# [Your goal]
All of the records below are to be given again word for word, with the pictures removed.

# [Task material]

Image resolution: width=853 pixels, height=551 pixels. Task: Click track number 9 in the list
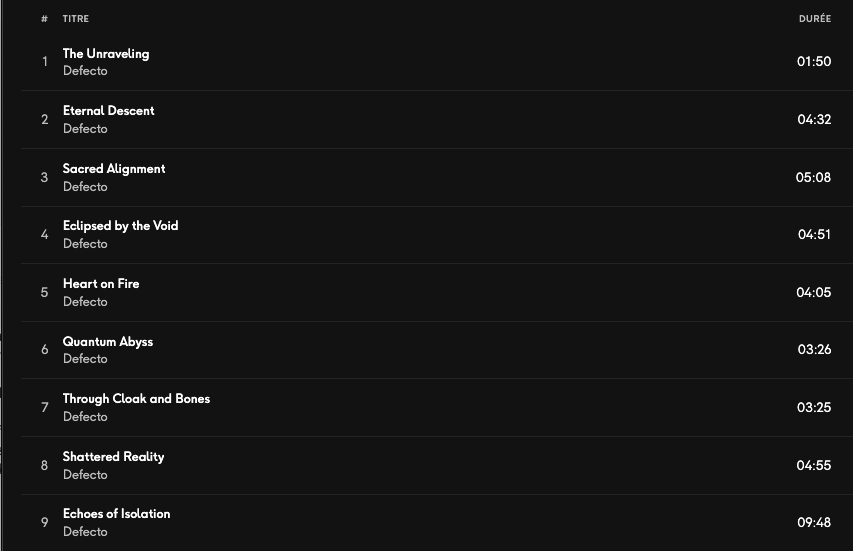pos(45,522)
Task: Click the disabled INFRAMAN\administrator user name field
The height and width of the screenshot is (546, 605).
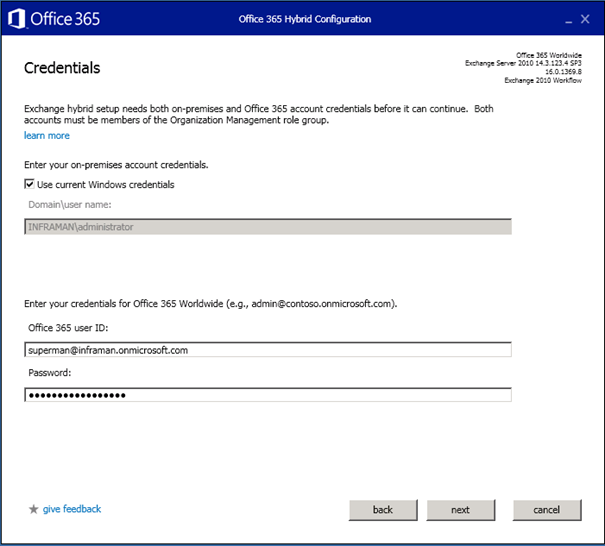Action: [268, 227]
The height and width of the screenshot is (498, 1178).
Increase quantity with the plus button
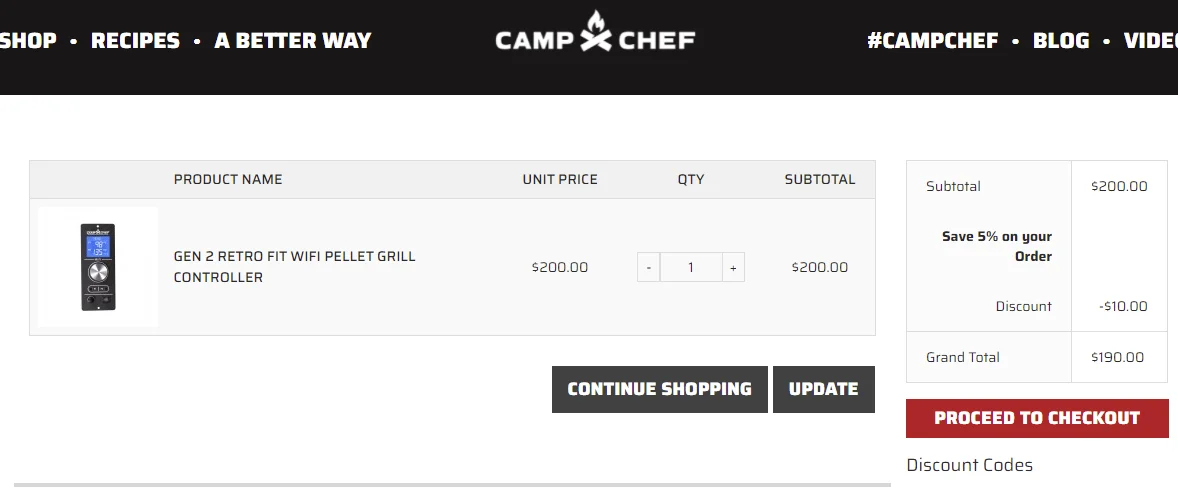[x=733, y=267]
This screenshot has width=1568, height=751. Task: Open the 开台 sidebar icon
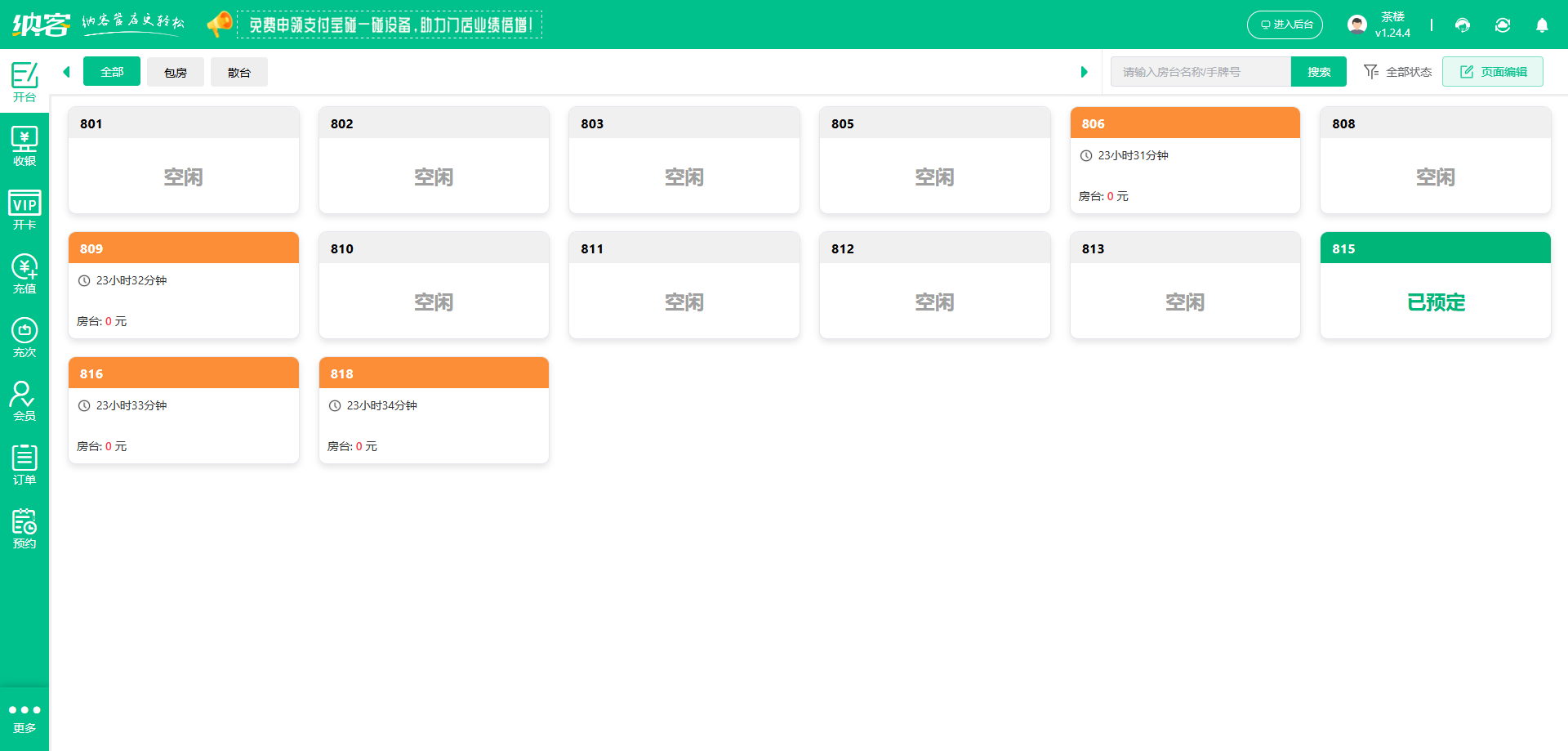click(24, 82)
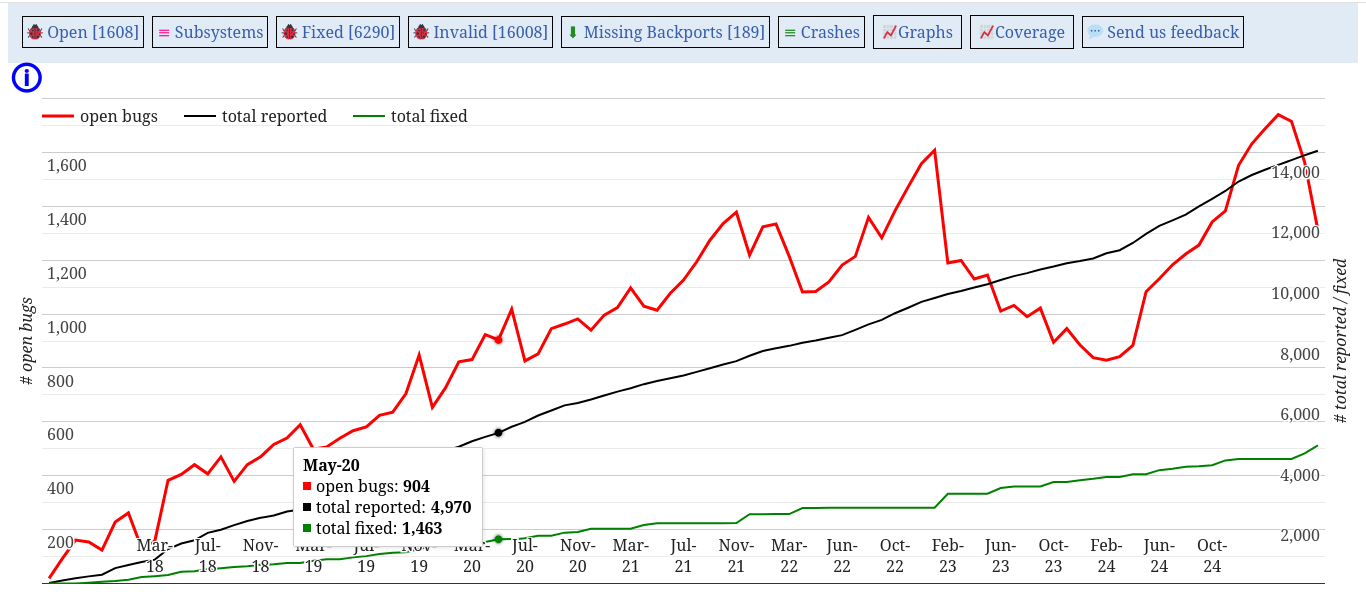
Task: Open the Subsystems page
Action: tap(218, 32)
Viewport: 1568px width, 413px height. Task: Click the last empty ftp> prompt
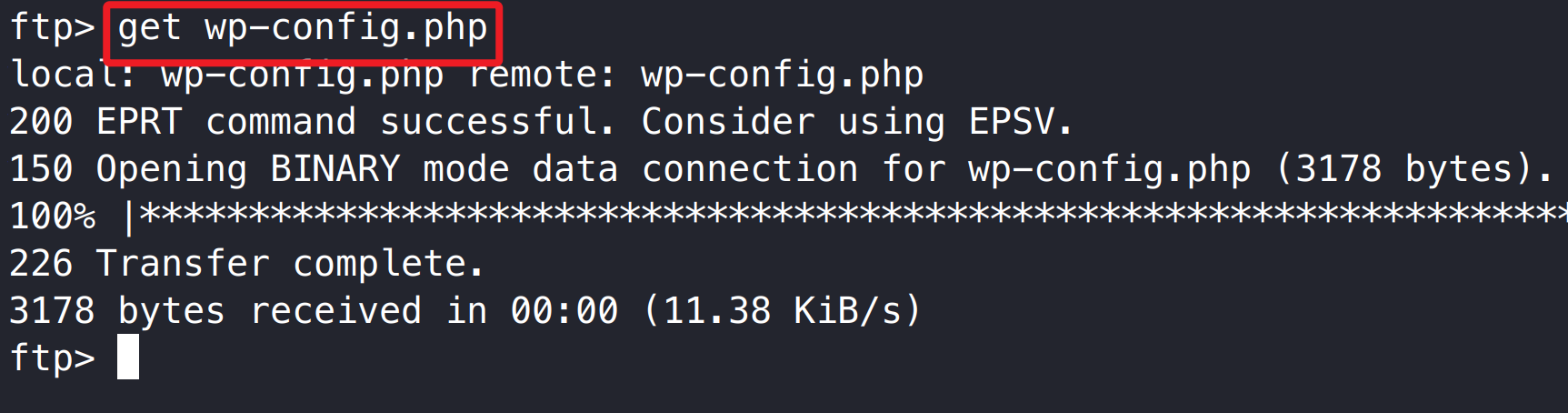(52, 358)
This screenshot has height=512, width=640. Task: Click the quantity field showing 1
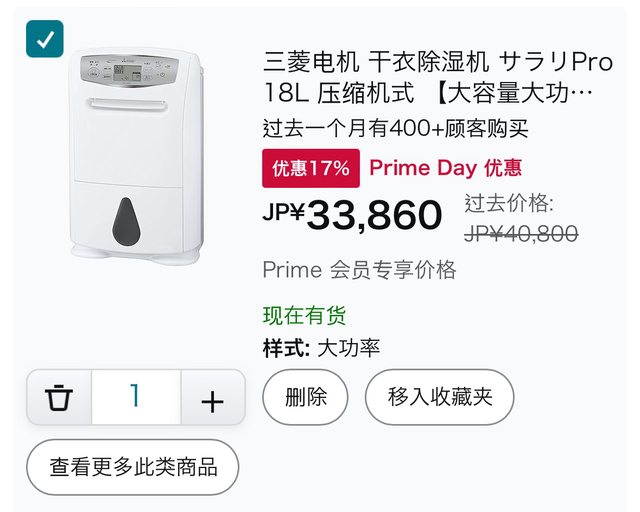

# [Response box]
Image resolution: width=853 pixels, height=551 pixels. Task: Click track number 9 in the list
pos(45,522)
Task: Click the disabled INFRAMAN\administrator user name field
The height and width of the screenshot is (546, 605).
Action: [268, 227]
The height and width of the screenshot is (498, 1178).
Increase quantity with the plus button
[x=733, y=267]
This screenshot has width=1568, height=751. Task: Open the 开台 sidebar icon
click(24, 82)
Task: Open the Subsystems page
Action: tap(218, 32)
Viewport: 1568px width, 413px height. Task: Click the last empty ftp> prompt
(52, 358)
This screenshot has height=512, width=640. Task: Click the quantity field showing 1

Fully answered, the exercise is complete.